MySpace.com, Facebook.com and others have turned heads for their skyrocketing traffic and massive appeal among young people, who flock to the sites by the millions to bond via photos, videos, blogs, e-mail and instant messaging. Meanwhile, top portals MSN and Yahoo, threatened by the prospect of losing favored-site ranking to MySpace, have begun to organize their applications around social networking, as well.

But Google's 2-year-old social network Orkut--which connects friends and friends of friends around shared interests, but does not include blogging or video features--has lagged in the popularity contest. It's still not widely available and has yet to adopt the Google brand. "It proved to be a problem for Google so now they're watching it," said Stephen Arnold, author of "The Google Legacy," referring to accusations that Orkut members promoted gang-related violence in countries like Brazil.

"It will be interesting over time to see how close Google can come to understanding people through algorithms."
--Esther Dyson, editor, Release 1.0

But as Google takes time to tinker with another one of its many young services, competitors are fast encroaching on the company's other turf.

Blogger, for example, was the Web's top blog-publishing tool when Google bought it in February 2003. Although Google hasn't turned the service into a full-on social network, Nielsen/NetRatings considers blogging a social activity.

In the last year, MySpace, which lets members include blogs on their personal pages, surpassed Google's Blogger as the top social-networking site by Nielsen's measure in the United States.
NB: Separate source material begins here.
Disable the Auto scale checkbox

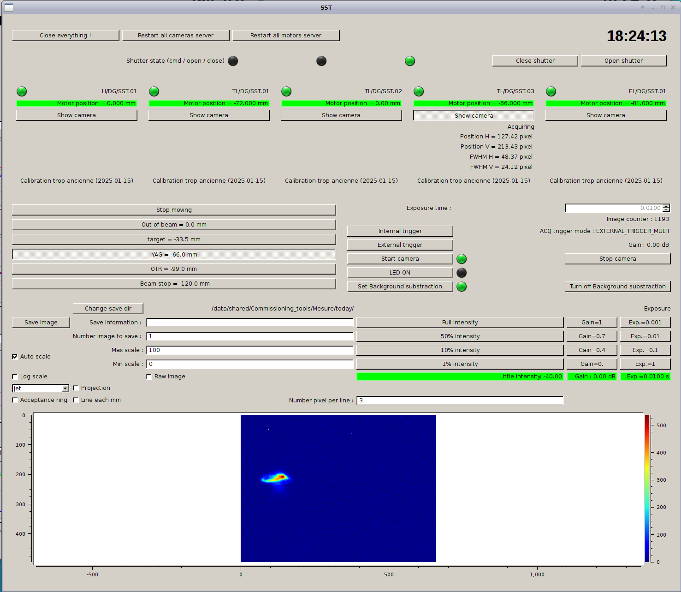coord(15,357)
In May 2006, Blogger had 20 million unique visitors, up 67 percent from May 2005. In contrast, MySpace drew 42 million unique visitors in May, up 329 percent from the same period a year ago, according to Nielsen.

Orkut fell below Nielsen's reporting cutoff at roughly 300,000 unique visitors.

According to Google, which responded via e-mail, the company is "committed" to social networking through Blogger, Google Video and Orkut. "Where it makes sense, Google continues to integrate its products to provide the best user experience possible, as with Gmail and Google Talk, for example," according to an unnamed spokesperson.

Of course, some proponents say Google is savvy not to invest heavily in services that have questionable benefit to its search and advertising business, which is worth near $6 billion annually. What's more likely, they say, is that Google will invest in technologies that can improve Web search and its rate of return on advertising "clicks."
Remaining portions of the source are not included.